L’avancement avait lieu exclusivement à l’ancienneté. Lorsqu’une vacance venait à s’ouvrir, la place était prise par l’employé du rang immédiatement inférieur ; et ainsi tout le personnel au-dessous gravissait un échelon. Ce système qui ne tenait aucun compte du mérite et des services rendus, fut plusieurs fois critiqué. Chaque année, l’état des employés était envoyé en France pour permettre le contrôle et l’envoi des agents nécessaires pour pourvoir aux vacances existant dans les emplois subalternes.


Les forces militaires de la Compagnie n’avaient rien de commun avec les troupes royales ; depuis 1719, elles étaient recrutées par elle aussi bien dans le royaume qu’à l’étranger, particulièrement en Allemagne ; ce recrutement était en général très défectueux ; les recrues, en arrivant à Pondichéry, manquaient à la fois de préparation militaire et de discipline. Toutes les troupes étaient placées sous les ordres du gouverneur, assisté d’un major-général qui exerçait l’autorité effective ; en 1722, ce major était Boutteville ; il mourut en 1726 et fut remplacé par Simon de la Farelle qui avait pris une part importante à l’expédition de Mahé. On n’employait pas encore de contingents indiens, mais seulement des topas, métis d’Européens et d’Indiens. En 1723, il n’y avait encore que quatre compagnies, dont trois à Pondichéry et une à Chandernagor. Chacune d’elles était composée de 80 Français et de 40 topas. Il n’existait de garnison, même réduite, en aucun autre comptoir. Le dépôt des troupes était en France à Lorient, devenu depuis le 9 août 1719 le port exclusif de la Compagnie. C’est là que ses officiers recevaient l’enseignement technique dans une école où l’on enseignait les sciences, les arts, l’hydrographie, le dessin et même l’écriture.

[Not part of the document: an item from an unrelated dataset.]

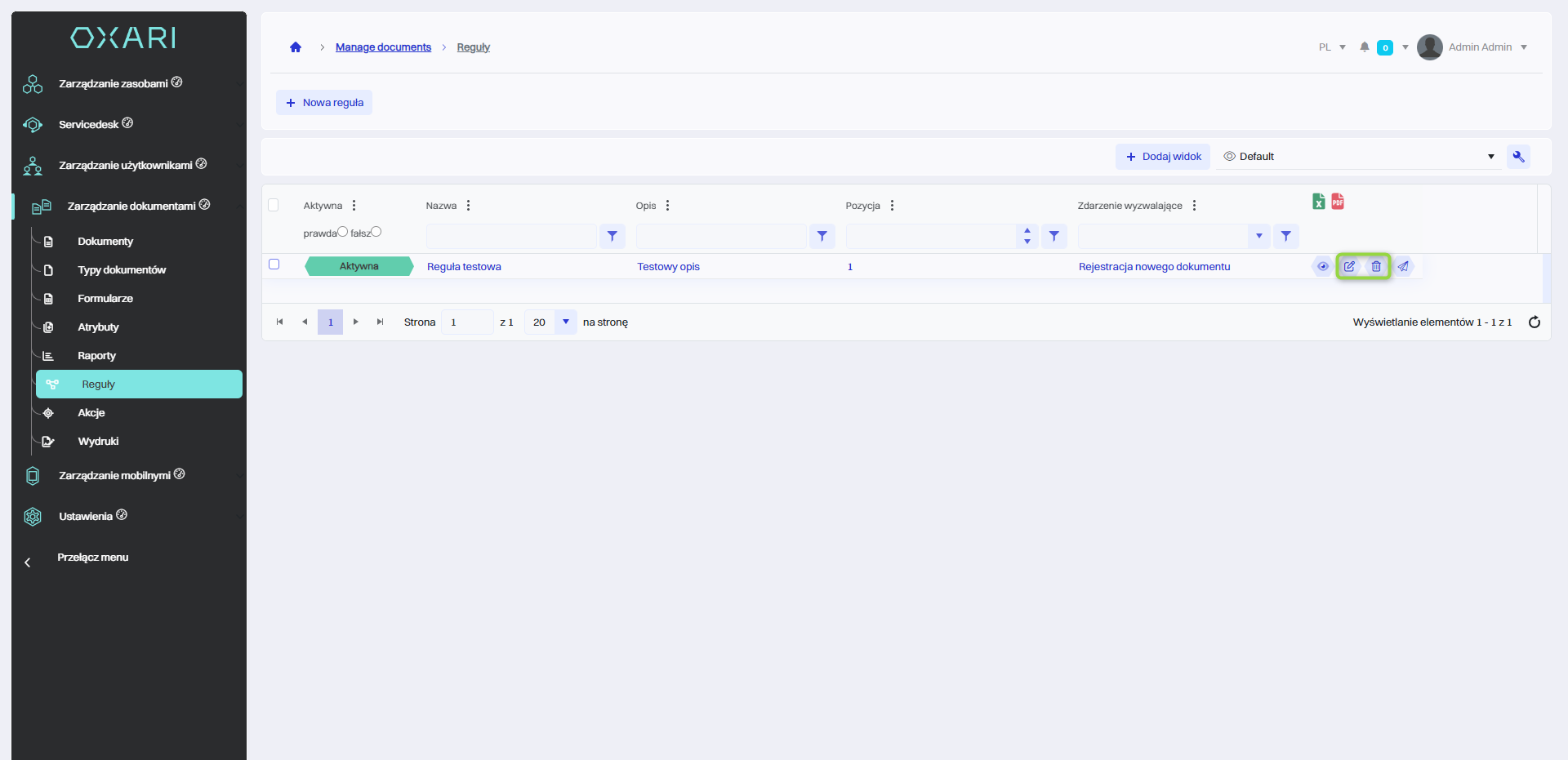
Task: Go to home via house icon
Action: pos(296,47)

L’administration de Lorient formait un département indépendant placé sous les ordres d’un directeur, qui cumulait ses fonctions avec celles de commandant de la Marine. Une ordonnance de 1723 créa toute une organisation qui ne tarda pas à faire de cette ville une place très importante ; toutes les affaires maritimes et la plupart des affaires commerciales y furent centralisées. Dès 1720, la flotte de la Compagnie s’élevait à plus de 100 navires de tout tonnage ; ceux que l’on construisit sous l’impulsion de Law furent faits trop hâtivement et firent peu d’usage. En principe, un navire durait 14 ans et devait faire 6 grands voyages. Ceux qui furent mis à la mer dans la première partie du xviiie siècle ne dépassèrent pas 850 tonneaux, et il y en eut de moindres. Un navire de 600 tonnes coûtait autour de 185.000 livres ; chacun de ses voyages revenant en moyenne à 178.000 livres, soit 1.070.000 livres pour six voyages, c’était un capital de 1.255.000 livres à amortir en quatorze ans.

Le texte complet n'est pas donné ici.